Ein weiterer Versuch wurde von Pabel-Moewig innerhalb der Hardcoverreihe Moewig Fantastic gemacht, in der neben neuen Romanen zu den Fantasy-Serien Dragon und Mythor sowie zwei Atlan-Romanen das Label „Terra Astra“ wieder aufgelegt wurde. Hier erschienen „Androidenjäger“ von Ernst Vlcek, ein Nachdruck des Zweiteilers aus Terra Nova sowie Peter Terrids „Fährte nach Andromeda“, ein Nachdruck der drei Morconen-Romane aus Terra Astra. Leider blieb dem Konzept der Erfolg versagt und die Reihe wurde eingestellt. Ebenfalls erfolglos war der Versuch von Perry Rhodan-Autor H. G. Francis, in der „Gold Edition der besten SF-Autoren“ Werke von ihm selbst und anderen Kollegen herauszubringen. Nach 2 Bänden seiner „Jack Norton“-Serie war schon wieder Schluss. Die ZBV-Serie von K. H. Scheer erlebte in einer Hardcover-Sammlerausgabe des Verlags Winfried Blach ihre xte Inkarnation. Daneben darf auch der Weltbild-Verlag nicht übersehen werden, der mit schönen Sammlerausgaben von Darkover sowie im Fantasy-Bereich von Dragon und Mythor punkten konnte.

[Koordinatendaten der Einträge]
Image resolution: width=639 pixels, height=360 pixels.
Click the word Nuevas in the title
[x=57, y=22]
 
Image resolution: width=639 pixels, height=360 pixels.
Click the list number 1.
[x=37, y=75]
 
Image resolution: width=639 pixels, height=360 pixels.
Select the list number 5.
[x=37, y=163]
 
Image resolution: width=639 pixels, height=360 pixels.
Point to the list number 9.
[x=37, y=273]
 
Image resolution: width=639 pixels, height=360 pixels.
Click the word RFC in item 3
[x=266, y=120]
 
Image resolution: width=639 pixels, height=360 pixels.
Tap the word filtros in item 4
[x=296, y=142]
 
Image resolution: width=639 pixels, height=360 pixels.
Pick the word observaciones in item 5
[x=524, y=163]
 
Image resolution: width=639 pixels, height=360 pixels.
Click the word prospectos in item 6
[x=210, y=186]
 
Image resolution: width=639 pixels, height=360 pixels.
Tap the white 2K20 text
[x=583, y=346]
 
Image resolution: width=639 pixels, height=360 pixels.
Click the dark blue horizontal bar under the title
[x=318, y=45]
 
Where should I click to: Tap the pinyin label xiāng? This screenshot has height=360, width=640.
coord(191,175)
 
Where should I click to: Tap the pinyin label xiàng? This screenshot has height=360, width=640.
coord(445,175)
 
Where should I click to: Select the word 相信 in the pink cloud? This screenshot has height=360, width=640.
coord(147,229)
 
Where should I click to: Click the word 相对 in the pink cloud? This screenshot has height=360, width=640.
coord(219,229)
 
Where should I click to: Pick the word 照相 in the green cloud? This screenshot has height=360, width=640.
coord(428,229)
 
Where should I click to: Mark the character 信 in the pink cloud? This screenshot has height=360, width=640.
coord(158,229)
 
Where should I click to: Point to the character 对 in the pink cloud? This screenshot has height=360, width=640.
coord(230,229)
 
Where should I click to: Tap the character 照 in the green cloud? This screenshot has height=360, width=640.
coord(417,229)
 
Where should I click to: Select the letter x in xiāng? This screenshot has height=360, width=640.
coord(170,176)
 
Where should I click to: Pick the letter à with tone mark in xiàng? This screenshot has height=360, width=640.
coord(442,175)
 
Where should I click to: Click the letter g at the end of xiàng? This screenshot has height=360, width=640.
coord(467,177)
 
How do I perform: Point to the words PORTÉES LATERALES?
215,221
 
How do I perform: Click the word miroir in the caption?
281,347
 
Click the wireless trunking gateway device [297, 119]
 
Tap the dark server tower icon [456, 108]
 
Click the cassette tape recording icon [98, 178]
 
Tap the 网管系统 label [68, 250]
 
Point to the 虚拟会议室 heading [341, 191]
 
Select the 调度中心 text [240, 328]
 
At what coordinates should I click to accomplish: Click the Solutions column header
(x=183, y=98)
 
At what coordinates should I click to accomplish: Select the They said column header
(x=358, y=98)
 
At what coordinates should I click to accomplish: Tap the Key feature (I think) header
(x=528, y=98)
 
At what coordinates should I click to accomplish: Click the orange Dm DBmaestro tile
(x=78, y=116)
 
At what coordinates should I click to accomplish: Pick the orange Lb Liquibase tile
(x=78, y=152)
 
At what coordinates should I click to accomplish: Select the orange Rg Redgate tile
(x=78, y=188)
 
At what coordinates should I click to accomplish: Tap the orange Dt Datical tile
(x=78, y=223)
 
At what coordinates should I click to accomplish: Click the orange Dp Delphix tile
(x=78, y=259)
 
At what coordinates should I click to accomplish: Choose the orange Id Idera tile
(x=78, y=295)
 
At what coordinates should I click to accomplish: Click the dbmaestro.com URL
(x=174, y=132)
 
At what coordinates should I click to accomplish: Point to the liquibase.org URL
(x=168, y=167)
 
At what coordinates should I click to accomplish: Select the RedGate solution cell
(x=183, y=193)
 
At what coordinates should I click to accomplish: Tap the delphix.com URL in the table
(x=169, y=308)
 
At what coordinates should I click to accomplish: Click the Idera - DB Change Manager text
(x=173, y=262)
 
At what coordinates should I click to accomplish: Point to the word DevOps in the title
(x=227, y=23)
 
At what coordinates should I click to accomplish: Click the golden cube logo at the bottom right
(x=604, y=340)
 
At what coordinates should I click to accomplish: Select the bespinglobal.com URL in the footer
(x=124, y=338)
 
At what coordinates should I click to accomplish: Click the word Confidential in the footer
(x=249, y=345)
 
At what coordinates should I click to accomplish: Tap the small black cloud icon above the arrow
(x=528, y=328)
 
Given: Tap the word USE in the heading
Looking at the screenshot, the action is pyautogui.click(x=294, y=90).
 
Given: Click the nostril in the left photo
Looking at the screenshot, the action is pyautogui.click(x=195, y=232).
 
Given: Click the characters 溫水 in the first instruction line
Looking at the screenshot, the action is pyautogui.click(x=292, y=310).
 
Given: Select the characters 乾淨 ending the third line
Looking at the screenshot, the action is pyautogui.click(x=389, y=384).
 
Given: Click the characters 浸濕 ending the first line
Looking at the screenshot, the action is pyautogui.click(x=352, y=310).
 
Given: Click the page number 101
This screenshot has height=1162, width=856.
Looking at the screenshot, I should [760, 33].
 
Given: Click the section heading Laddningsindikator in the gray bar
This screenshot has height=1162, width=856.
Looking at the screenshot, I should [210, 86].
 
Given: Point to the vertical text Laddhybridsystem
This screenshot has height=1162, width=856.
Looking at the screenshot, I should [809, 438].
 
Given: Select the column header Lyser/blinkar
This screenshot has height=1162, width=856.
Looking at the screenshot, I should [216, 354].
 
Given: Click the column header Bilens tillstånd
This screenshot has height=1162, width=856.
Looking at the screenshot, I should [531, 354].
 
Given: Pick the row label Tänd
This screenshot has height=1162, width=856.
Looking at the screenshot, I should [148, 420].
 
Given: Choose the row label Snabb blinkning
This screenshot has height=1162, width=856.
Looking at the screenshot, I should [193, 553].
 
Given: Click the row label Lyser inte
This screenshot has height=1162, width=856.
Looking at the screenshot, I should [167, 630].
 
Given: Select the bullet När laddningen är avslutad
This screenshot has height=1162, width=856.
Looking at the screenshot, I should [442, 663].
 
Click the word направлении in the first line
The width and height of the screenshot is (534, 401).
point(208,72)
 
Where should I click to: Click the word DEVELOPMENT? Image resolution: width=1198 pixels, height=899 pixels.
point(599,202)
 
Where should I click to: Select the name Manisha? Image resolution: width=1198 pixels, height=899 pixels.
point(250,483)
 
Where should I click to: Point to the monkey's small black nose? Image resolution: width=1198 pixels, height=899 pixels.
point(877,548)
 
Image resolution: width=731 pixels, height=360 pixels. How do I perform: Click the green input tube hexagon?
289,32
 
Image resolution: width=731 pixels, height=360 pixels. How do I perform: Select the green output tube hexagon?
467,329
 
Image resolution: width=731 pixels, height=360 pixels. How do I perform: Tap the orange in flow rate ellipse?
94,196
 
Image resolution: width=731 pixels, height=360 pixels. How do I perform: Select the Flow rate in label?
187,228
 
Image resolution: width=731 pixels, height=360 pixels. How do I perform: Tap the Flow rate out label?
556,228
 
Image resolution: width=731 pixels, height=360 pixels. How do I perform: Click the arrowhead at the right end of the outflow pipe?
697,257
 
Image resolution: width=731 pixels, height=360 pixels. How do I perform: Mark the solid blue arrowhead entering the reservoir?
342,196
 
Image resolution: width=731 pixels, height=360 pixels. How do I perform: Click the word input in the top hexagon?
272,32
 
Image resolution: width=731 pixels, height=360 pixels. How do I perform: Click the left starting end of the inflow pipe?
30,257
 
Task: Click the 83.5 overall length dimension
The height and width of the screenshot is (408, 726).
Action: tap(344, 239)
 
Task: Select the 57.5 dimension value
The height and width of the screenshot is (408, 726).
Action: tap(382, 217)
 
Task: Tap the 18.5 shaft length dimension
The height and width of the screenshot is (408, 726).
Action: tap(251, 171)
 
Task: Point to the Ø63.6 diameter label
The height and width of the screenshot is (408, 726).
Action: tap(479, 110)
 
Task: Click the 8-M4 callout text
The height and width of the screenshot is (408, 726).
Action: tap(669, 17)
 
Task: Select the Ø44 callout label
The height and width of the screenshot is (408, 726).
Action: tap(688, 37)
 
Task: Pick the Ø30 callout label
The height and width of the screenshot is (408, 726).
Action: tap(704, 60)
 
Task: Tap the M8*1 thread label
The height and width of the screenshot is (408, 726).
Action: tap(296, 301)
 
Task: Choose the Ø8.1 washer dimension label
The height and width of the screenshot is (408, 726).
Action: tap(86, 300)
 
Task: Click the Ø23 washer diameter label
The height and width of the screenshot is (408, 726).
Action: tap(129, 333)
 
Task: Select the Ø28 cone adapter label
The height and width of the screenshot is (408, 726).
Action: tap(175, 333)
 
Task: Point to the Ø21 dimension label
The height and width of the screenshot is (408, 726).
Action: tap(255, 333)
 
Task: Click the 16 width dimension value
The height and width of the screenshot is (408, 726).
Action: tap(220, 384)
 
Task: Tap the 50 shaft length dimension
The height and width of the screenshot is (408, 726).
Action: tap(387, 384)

== Ziel ==
Fasse den Absatz der Quelle, der mit „Ein weiterer Versuch wurde von Pabel-Moewig“ beginnt, bitte als knappe Stichpunktliste zusammen. Seine wesentlichen Fakten sollen dabei erhalten bleiben.

== Ergebnis ==
- Pabel-Moewig legte in der Hardcoverreihe Moewig Fantastic das Label „Terra Astra“ wieder auf. Daneben erschienen dort neue Romane zu Dragon und Mythor sowie zwei Atlan-Romane.
- Unter „Terra Astra“ kamen Ernst Vlceks „Androidenjäger“ heraus, ein Nachdruck des Zweiteilers aus Terra Nova, und Peter Terrids „Fährte nach Andromeda“, ein Nachdruck der drei Morconen-Romane aus Terra Astra.
- Das Konzept hatte keinen Erfolg, und die Reihe wurde eingestellt.
- Ebenfalls erfolglos blieb H. G. Francis, Autor von Perry Rhodan, mit der „Gold Edition der besten SF-Autoren“ für eigene Werke und solche von Kollegen. Nach 2 Bänden seiner „Jack Norton“-Serie war Schluss.
- K. H. Scheers ZBV-Serie erschien erneut, diesmal als Hardcover-Sammlerausgabe im Verlag Winfried Blach.
- Der Weltbild-Verlag punktete mit schönen Sammlerausgaben von Darkover und im Fantasy-Bereich von Dragon und Mythor.